This reminds me of so many fears of other types that I have, and I bet you have too. (?) The fear becomes crippling, and consuming, and I experience pain, or isolation, or cutoff from those I love or want to come closer to because of steeling myself, avoiding the fear. One heartbreaking result can be a sense that I am not quite following faithfully, and trustingly God’s will for my life/moment as I’m shrinking back in an irrational fear. Fear of rejection quite frequently lies at the base of my various fears.
I hate that.
I hate that I let fears control me in that way. Powerful little suckers these fears can be though. I wish and yearn and long for the fears to disappear. I suppose my children would also prefer not to be afraid of bees. I’m sure there’s a part of them that recognizes there would be great freedom in playing alongside and in spite of the bees of their situations. There would be a great freedom to play with abandon, without fear.

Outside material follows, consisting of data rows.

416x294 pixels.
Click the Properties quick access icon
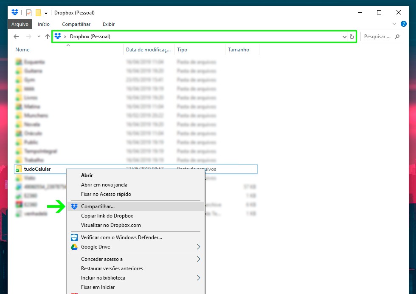pyautogui.click(x=29, y=12)
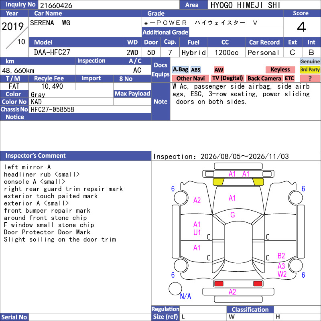Click the yellow left headlight on diagram
Image resolution: width=321 pixels, height=321 pixels.
(218, 182)
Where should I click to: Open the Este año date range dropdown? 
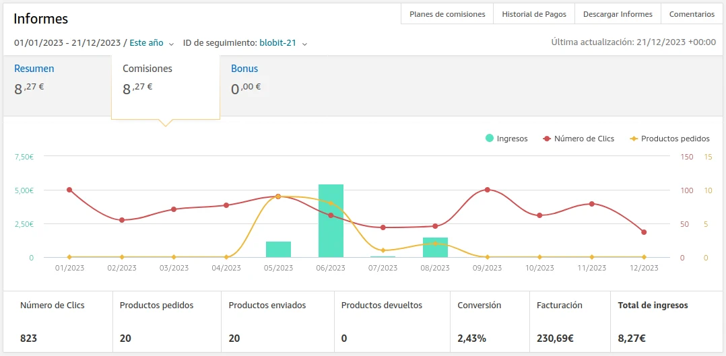(x=152, y=43)
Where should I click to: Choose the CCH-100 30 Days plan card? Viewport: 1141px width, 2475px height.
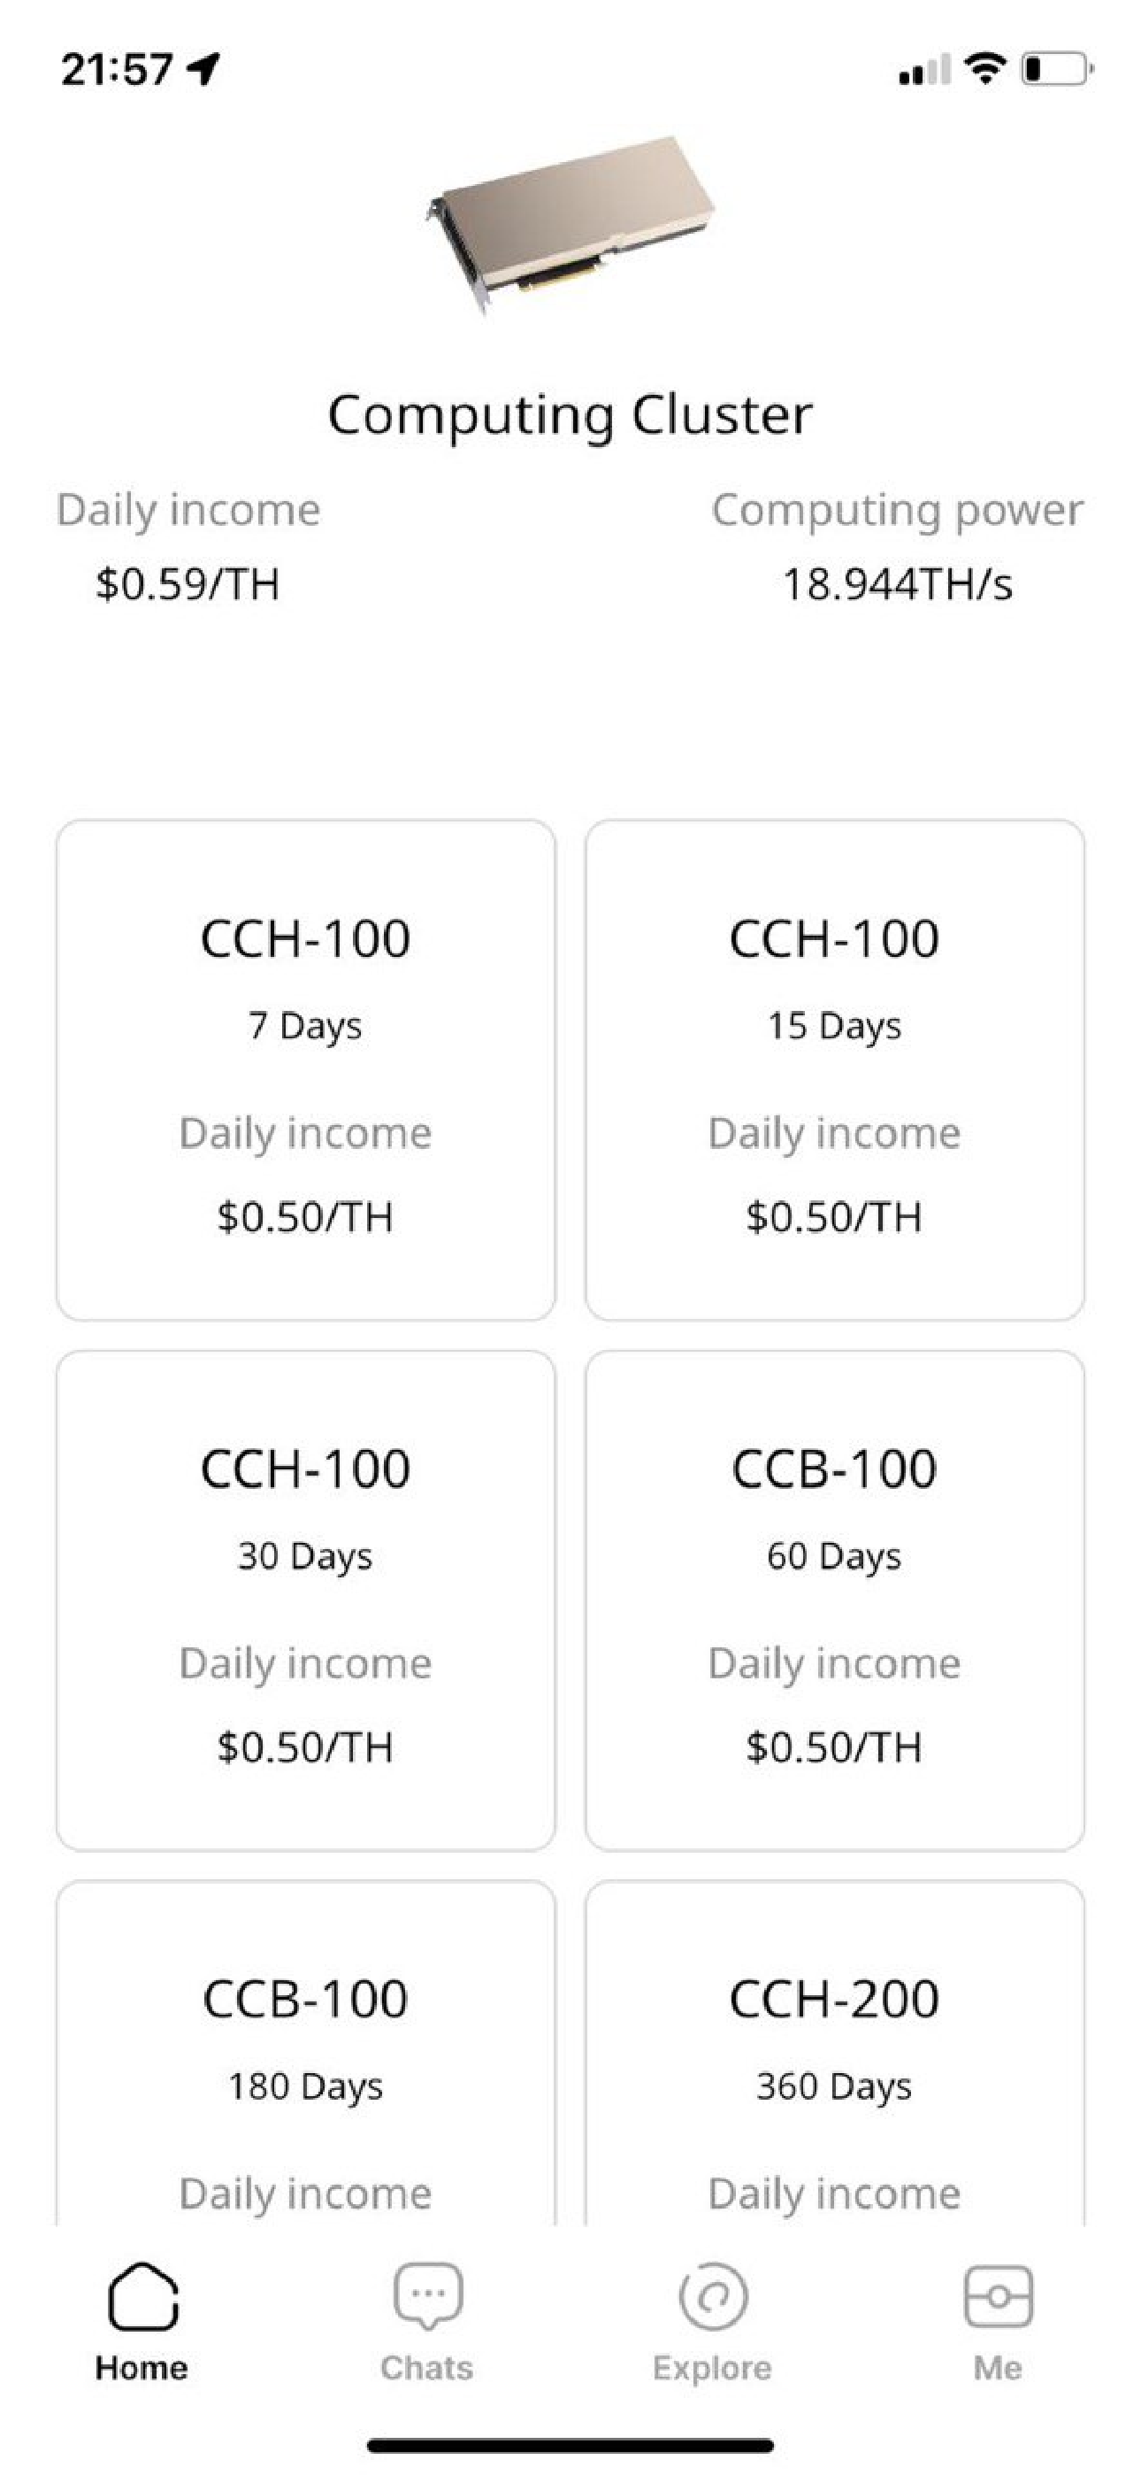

I pray for the fears to leave me. In the end, I suppose, the only thing you can do is face the fear. And face the possibility of a sting. But often as not, escaping unstung and unscathed. BUT (and this is crucial!) EVEN IF STUNG, be given the opportunity to learn to your “surprise” and delight that you’ll survive and thrive and bounce back just a little bit stronger and wiser for next time!
Heavenly Father, watch over the bees in your creation and restore whatever ecological balance is contributing to their demise. Help us with our fears of bees and the “stings” of all sorts, both those that we imagine and those we truly do face. Help us as we try to face our fears and live with confidence and a light touch, treading lightly on your creation, walking humbly and gratefully always in your sight. Amen.